Set direction: RTL changes the layout direction from right to left.
To add flex-direction: row-reverse, the layout is reverted to left-to-right.
Remove the direction attribute and arrange it from right to left.
Flex-direction is set to columb-reverse, and the layout is arranged in columns.
Setting writing-mode and flex-direction to line layout changes the direction of the text.
Flex-direction is reversed, still compound the expectation.
Flex-direction is changed to a column, same thing. Suffice it to say that the above compound expectation is due to the fact that I spent three weeks working on various bugs.
This is not necessarily the case in other browsers with other cores, as shown above. The first graph shows the flexbox example above in Chromium, and the second browser in the first row is almost the same, while the third and fourth are far from the same.
I don’t want to diss other browsers, but chromium is probably the worst one. I want to emphasize that compatibility issues do exist and complex CSS features continue to pile up.
The second problem is that the layout-related code in Blink is very ancient, full of unwrapped, non-reentrant, non-thread-safe spaghetti monolith code.
Here we have a Layout tree. The nodes are Layout objects. Suppose we change the CSS on one of the elements below the tree. The element is now dirty and needs to be forwarded. The next thing we want to do is mark the entire ancestor chain. When we want to perform the Layout phase, we always start at the top of the tree and work our way down. Now we have a bunch of optimizations, but we don’t skip many steps.
We’re still going to do a full tree traverse, which is also expensive, and we’re going to do it every time we execute Layout. The bottom node might be in a fixed size box, and it can even use CSS containment, which is a new feature, sort of like a browser contract, meaning that the subtree doesn’t affect anything outside of itself, and nothing outside of the subtree can affect it.
It would be nice if we had all the information we needed when we laid out this subtree, without having to look for any additional information outside the subtree to determine the size and location.

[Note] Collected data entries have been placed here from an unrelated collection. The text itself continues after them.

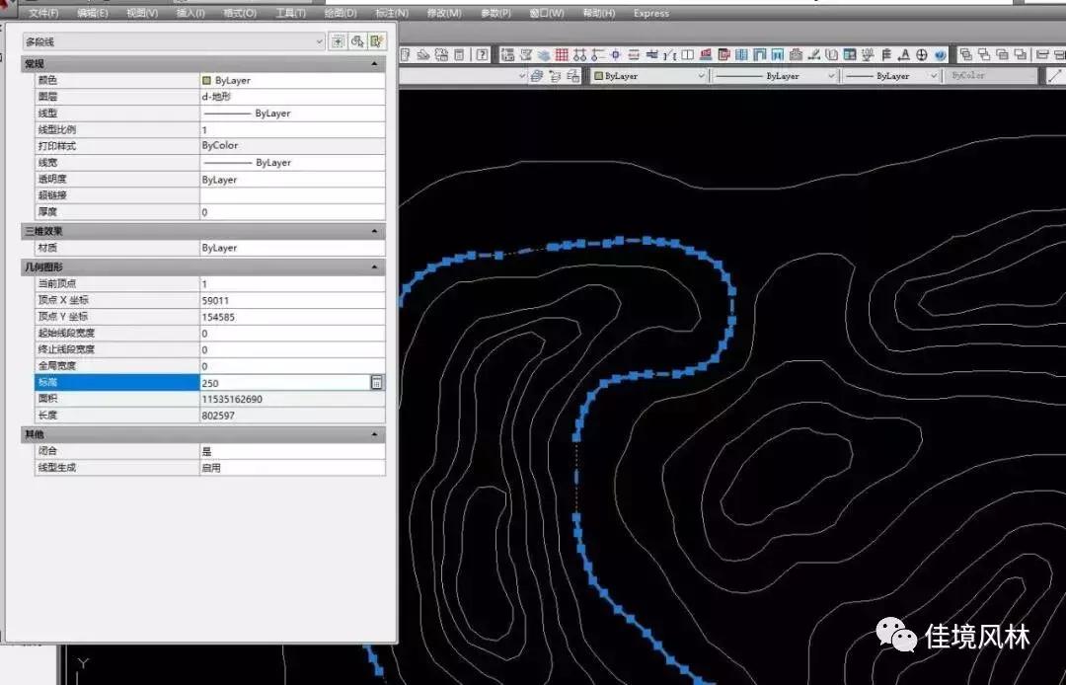Toggle the PICKADD icon atop the Properties palette
The image size is (1066, 685).
340,40
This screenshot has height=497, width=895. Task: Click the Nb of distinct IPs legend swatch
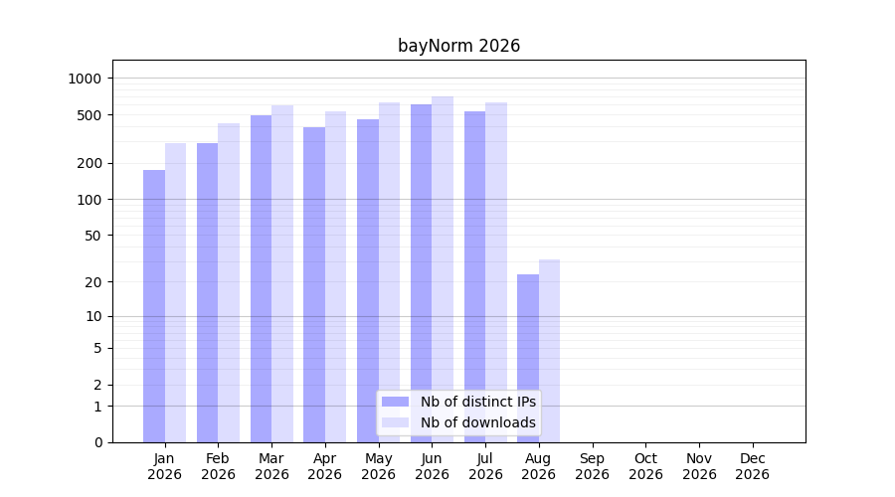[395, 402]
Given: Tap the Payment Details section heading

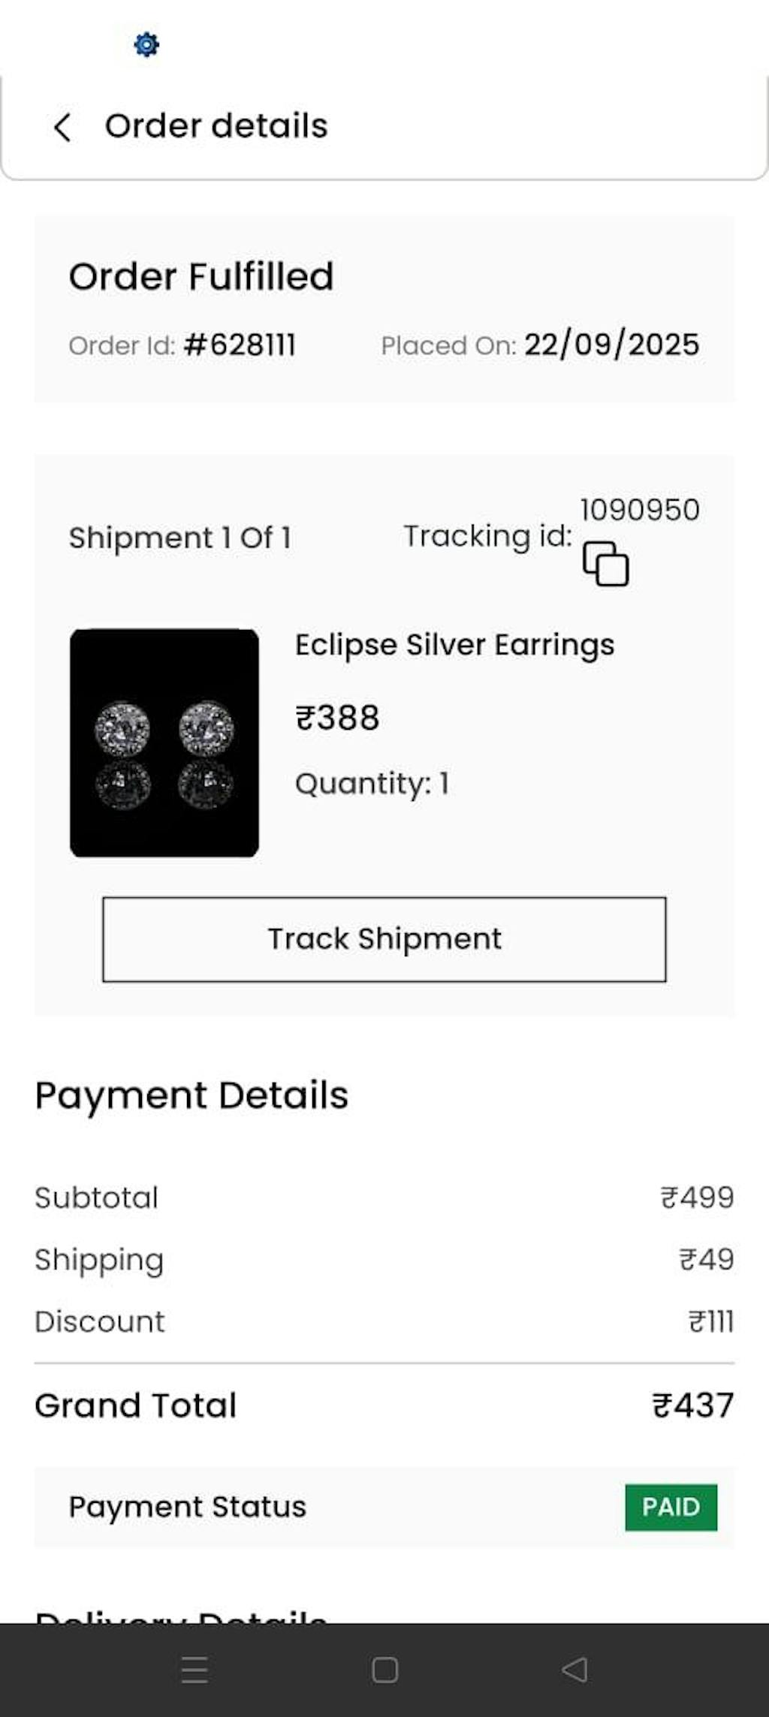Looking at the screenshot, I should coord(191,1095).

In fact, however, we’ve been running layout code to get other information.
At this node in the graph, can we jump to another part of the tree for some reason? No, this is a destructive operation.
As for thread safety, remember when we first learned about the rendering pipeline? We walk through the Layout tree, annotate it, and pass it to the draw phase. When we are done and ready to generate the next frame of content, we start with the layout tree we used last time and update it with the content that has changed. Here nothing is thread-safe, and multiple threads can modify it.
There are two solutions to these two problems. The solution to the composition problem is a CSS custom layout or Houdini, which means you can set specific CSS properties on an element and then define a JavaScript function that is responsible for laying out that element and its subtrees. During normal layout, we pause and call a JavaScript function, passing it the information needed for a set of layout elements, which the function consumes. I won’t go into too much detail about the Houdini, but you can do your own research.
The solution to the second problem is Layout NG, which is essentially a complete rethink of how to complete a Layout. Layout NG has two features. First, it uses a constraint-driven Layout. We input a subtree for Layout, and we pass it all the information it needs to Layout in the subtree, and it doesn’t even look outside the subtree. This isn’t easy either, and by forcing encapsulation in, we make it easier for the underlying layout code to implement the CSS custom layout mentioned earlier. We create a new layout tree each time. Once we create it, the tree is immutable. Instead of commenting on the input tree, we copy it and change the subtree with new replacement subtrees. We will have a brand new copy of the layout tree.
The implementation of these two features will enable a variety of powerful optimizations in layout. The project is in its early stages, with phase one expected to be released late this year or early next year.